I left academic philosophy three and a half years ago in order to pursue philosophy from outside academia. I started this blog two months ago in order to think through in a public way what philosophy from outside academia can look like.
But much of my thinking of the last three years, like much of my writing on this blog so far, has been focused on academic philosophy and its current limitations. Though I want to think about the possibilities outside academia, I keep coming back over and over again to what currently feels impossible within academia. Why is this?
It is because even though I am out of academia, I can feel how much of a grip academia has on my mind. On my habits of thought. On my sense of myself and who I see as my interlocutors. I crossed the line. Stepped over the abyss. I am here now outside academia. It's been three years, but the shock of finding myself on this side of the line is still vivid for me. A part of me asks myself, "What I am doing here? Shouldn't I be over there, with them, the professors? Wasn't I one of them? Shouldn't I still be one of them?" In the last year I have regularly read the philosophy blogs - DailyNous, Feminist Philosophers, NewApps, Leiter Reports, Digressions and Impressions, Up@Night, Philosophymetablog - and I imagine I am still talking to them, that perhaps I haven't really crossed the line, that maybe the line doesn't matter.
But, of course, it does matter. It is one thing to blog about improving academic philosophy from within. Even the harshest such critic is committed to improving it form within. This means what that person is helping build is something they are already a part of, and so even their criticism is a part of something constructive. But if one is outside of academia, in a day to day sense one is not a part of something constructive in the same way. For me, academia is in the rear view mirror, and no matter how much my blogging might contribute to improving academia, it doesn't have the feeling of improving structures within which I currently exist.
It is intrinsic to training to be an academic philosopher that one feels that it is within academic philosophy that the future of philosophy lies. I want to start accepting a basic fact: I left academic philosophy because I don't believe this anymore. I believe rather that the future of philosophy is outside academia.
When I imagine the future, I see a strong, diverse institution of academic philosophy. But I see that future is only made possible by there being even stronger structures of non-academic philosophy. I sense within myself that academic philosophy, left to itself, will collapse into itself. It is trapped within academic structures which, more and more, will become part of the day to day hub of life, not set apart from everyday society, but at the very center of it. And this will happen not because academia is selling its soul, but because in an information and technological society, academia cannot stand part from society, but must be at its heart. But this comes at a cost. And that is that the contrarian, gadfly vocation of philosophy will become harder and harder to flourish within academia. The specialization of academic philosophy is just the beginning of this. Over time more and more people will leave academic philosophy, not only because the jobs will diminish, but because people's desire to think for themselves will find an outlet only outside academia.
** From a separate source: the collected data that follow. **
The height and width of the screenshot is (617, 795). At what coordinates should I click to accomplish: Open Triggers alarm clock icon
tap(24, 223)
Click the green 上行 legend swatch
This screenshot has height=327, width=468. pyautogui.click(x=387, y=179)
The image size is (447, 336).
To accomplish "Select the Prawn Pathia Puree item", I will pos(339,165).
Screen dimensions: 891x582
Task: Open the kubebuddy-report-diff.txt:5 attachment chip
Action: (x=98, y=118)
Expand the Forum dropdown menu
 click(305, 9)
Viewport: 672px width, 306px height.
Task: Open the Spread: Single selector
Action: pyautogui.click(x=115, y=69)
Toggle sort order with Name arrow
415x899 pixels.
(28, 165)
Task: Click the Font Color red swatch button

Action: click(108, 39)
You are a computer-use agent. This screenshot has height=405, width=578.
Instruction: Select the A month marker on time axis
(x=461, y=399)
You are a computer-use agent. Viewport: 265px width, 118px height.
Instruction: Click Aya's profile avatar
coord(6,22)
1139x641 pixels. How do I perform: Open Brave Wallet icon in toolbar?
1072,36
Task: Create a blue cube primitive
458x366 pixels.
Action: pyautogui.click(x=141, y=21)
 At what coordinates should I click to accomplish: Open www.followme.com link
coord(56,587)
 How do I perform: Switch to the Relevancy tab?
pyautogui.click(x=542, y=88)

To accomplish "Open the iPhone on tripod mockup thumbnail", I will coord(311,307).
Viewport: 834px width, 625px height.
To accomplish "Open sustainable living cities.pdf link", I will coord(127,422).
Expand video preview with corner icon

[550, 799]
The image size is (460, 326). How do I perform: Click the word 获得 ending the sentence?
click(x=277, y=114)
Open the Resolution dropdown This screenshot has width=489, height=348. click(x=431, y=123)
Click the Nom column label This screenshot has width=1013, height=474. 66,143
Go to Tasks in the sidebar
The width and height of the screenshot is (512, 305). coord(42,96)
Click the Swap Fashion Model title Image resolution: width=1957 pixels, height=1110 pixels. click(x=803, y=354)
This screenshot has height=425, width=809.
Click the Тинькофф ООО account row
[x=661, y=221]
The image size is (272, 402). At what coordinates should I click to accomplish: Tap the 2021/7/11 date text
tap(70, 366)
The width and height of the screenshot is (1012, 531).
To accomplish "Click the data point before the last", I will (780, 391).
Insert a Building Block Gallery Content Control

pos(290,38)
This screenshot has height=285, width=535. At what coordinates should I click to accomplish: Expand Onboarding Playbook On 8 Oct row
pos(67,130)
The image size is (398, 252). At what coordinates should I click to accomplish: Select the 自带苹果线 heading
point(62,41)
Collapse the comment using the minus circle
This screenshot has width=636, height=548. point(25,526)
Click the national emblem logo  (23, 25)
I don't bemoan this future, or the difficulties academic philosophy is going to have in the future. It will get worse before it gets better. But it is necessary. As it is now, academic philosophy in America is insular, Eurocentric and disconnected from most of society. The idea that changes will happen in due course from within itself is an illusion, a fantasy. Why should I still be beholden to that fantasy when academic philosophy makes clear over and over again that it cares so little for my experiences in academia? Should I fight to get recognized in academic philosophy, to be taken seriously, only to meet the same blinkered look of indifference time and time again? No. Not me. I prefer venturing out of academia, and helping to create new communities, new structures, ones which are not so beholden to the past, not so weighed down by history and momentum. Academic philosophy is the past. The future lies out there, beyond all current institutions.